Dentro de las medidas anunciadas, Colombia quedará sin representación diplomática directa con Cuba y Nicaragua, ya que con esos dos países no se establecerá representación concurrente ni otro mecanismo de continuidad, según el plan presentado por la nueva administración.
La lista de embajadas que dejarán de operar incluye las sedes diplomáticas en Argelia, Azerbaiyán, Barbados, Chequia, Etiopía, Ghana, Haití, Hungría, Malasia, Rumanía, Senegal y Sudáfrica, además de las correspondientes a Cuba y Nicaragua.
De la Espriella explicó que, en el caso de los demás países afectados, Colombia mantendrá relaciones diplomáticas mediante representaciones concurrentes desde otras misiones ubicadas en la región.
Argumento económico para la reestructuración
El presidente electo justificó la decisión bajo criterios financieros y de eficiencia administrativa, señalando que el país necesita una diplomacia enfocada en resultados concretos y no en estructuras burocráticas consideradas costosas.
“Colombia necesita una diplomacia que sea moderna, eficiente y al servicio de los intereses nacionales, no de la politiquería y de la burocracia. Nosotros no podemos mantener una estructura tan costosa que no produce resultados concretos para el país”, afirmó De la Espriella.
Indicó que los recursos obtenidos mediante la reducción de gastos serán destinados a áreas prioritarias como seguridad, salud, educación e infraestructura.
“Cada peso que ahorremos en burocracia será un peso que podremos invertir en seguridad, salud, educación, infraestructura y, sobre todo, oportunidades para los más pobres”, expresó.
Fusión de representaciones diplomáticas
Como parte de la reorganización, De la Espriella anunció la integración de algunas misiones que actualmente funcionan de manera separada en un mismo país.

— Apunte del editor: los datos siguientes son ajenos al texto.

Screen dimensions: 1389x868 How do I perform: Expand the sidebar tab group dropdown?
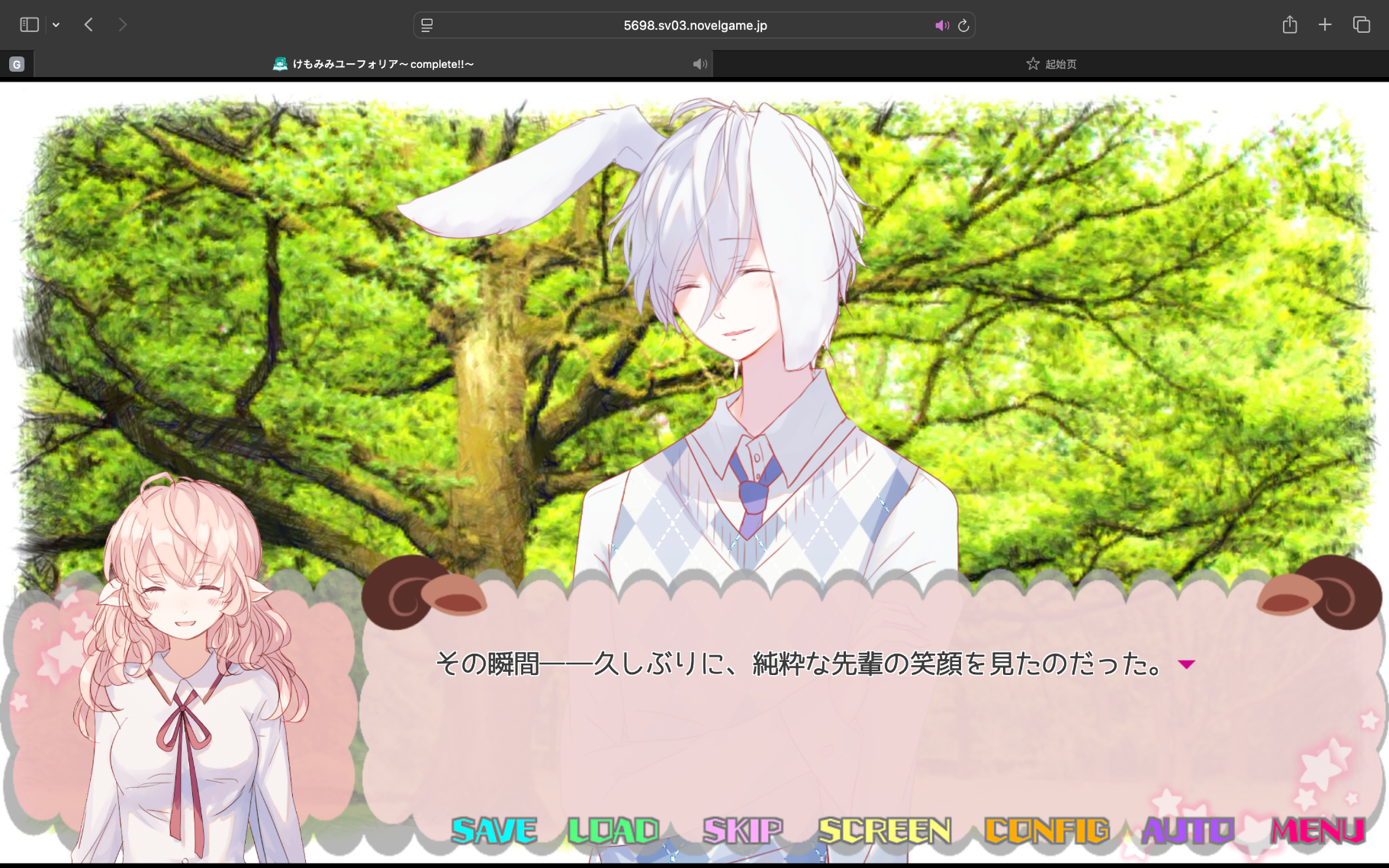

En París, un solo embajador asumirá la representación ante Francia y la Unesco, mientras que en Roma se unificarán las funciones de la embajada ante Italia y la representación permanente ante la FAO.
“En París tenemos la embajada en Francia y en la Unesco; hay que unificar la misión. Al igual que Roma. De ahora en adelante, un solo embajador cumplirá y ejercerá todas esas representaciones en un mismo país”, explicó.
Al mismo tiempo, confirmó la reapertura de la embajada colombiana en Jerusalén y la apertura de una nueva misión diplomática en Nigeria, como parte de una estrategia para fortalecer la presencia del país en África.
Auditoría durante los primeros 100 días
El nuevo gobierno adelantará una auditoría técnica sobre las representaciones diplomáticas que permanecerán activas durante los primeros 100 días de gestión, con el objetivo de determinar si requieren nuevos ajustes.
“Vamos a determinar si todas esas embajadas que todavía subsisten se van a dejar. Vamos a reorganizarlas, a integrarlas, que es lo que corresponde, con criterios de eficiencia y en defensa siempre del interés nacional”, señaló De la Espriella.
El presidente electo adelantó que su política exterior tendrá un enfoque económico, orientado a utilizar la diplomacia como una herramienta para abrir mercados, atraer inversión, generar empleo y defender los intereses estratégicos de Colombia en el escenario internacional.